Microsoft warning over browser security flaw

zappaDPJ · Jan 31, 2011, 14:47:13

QuoteMicrosoft has issued a "critical" warning over a newly-discovered flaw in Windows.

In a security advisory, the company warned of a loophole that could be used by malicious hackers to steal private information or hijack computers.

The bug potentially affects every user of the Internet Explorer web browser - around 900 million people worldwide.

http://www.bbc.co.uk/news/technology-12325139

This one really is quite nasty so if are an IE user you should apply this fix now: http://support.microsoft.com/kb/2501696

DorsetBoy · Jan 31, 2011, 15:38:38

Thanks Zap

Rik · Jan 31, 2011, 16:43:53

Ditto.

Ray · Jan 31, 2011, 16:44:23

pctech · Jan 31, 2011, 17:41:58

Cheers Zap, workaround applied.

MisterW · Jan 31, 2011, 18:24:15

Now, Rik, if you'd taken the leap of faith to Linux you wouldn't have these sort of probelms

Rik · Jan 31, 2011, 18:25:53

I have the disc and the machine, even a book, I just haven't had the time.

pctech · Jan 31, 2011, 19:09:12

And you meed to devote a lot of time to Linux.

Rik · Jan 31, 2011, 19:10:16

That's right, Mitch, encourage me.

pctech · Jan 31, 2011, 19:14:44

I have to admit I gave up but might get myself a laptop and dual boot it so can tinker at work.

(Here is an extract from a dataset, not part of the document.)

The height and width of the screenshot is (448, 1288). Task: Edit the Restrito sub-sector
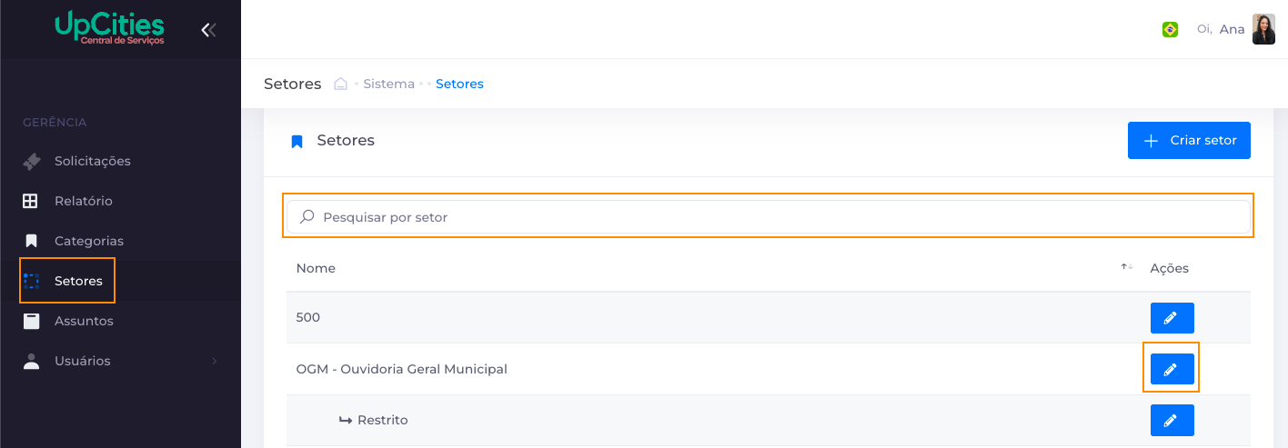[x=1172, y=420]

Rik · Jan 31, 2011, 19:16:47

It's a laptop I plan to convert, Mitch. Having a spare seems a bit redundant these days.

Glenn · Jan 31, 2011, 19:32:24

Just go for it.

Glenn · Jan 31, 2011, 19:33:09

I bet you can't get it to look and behave like XP though

Rik · Jan 31, 2011, 19:35:14

I'm not playing, then.

armadillo · Jan 31, 2011, 19:38:20

The other obvious workaround is not to use IE. The vulnerability lies in ActiveX and Active Scripting. These are not supported in Firefox, Opera, Chrome or Safari. The only thing that supports these abominations is IE. No mainstream bank or financial institution will code their sites so as to be dependent on using IE.

Lance · Jan 31, 2011, 22:55:27

I think Egg requires it fo their money manager actually.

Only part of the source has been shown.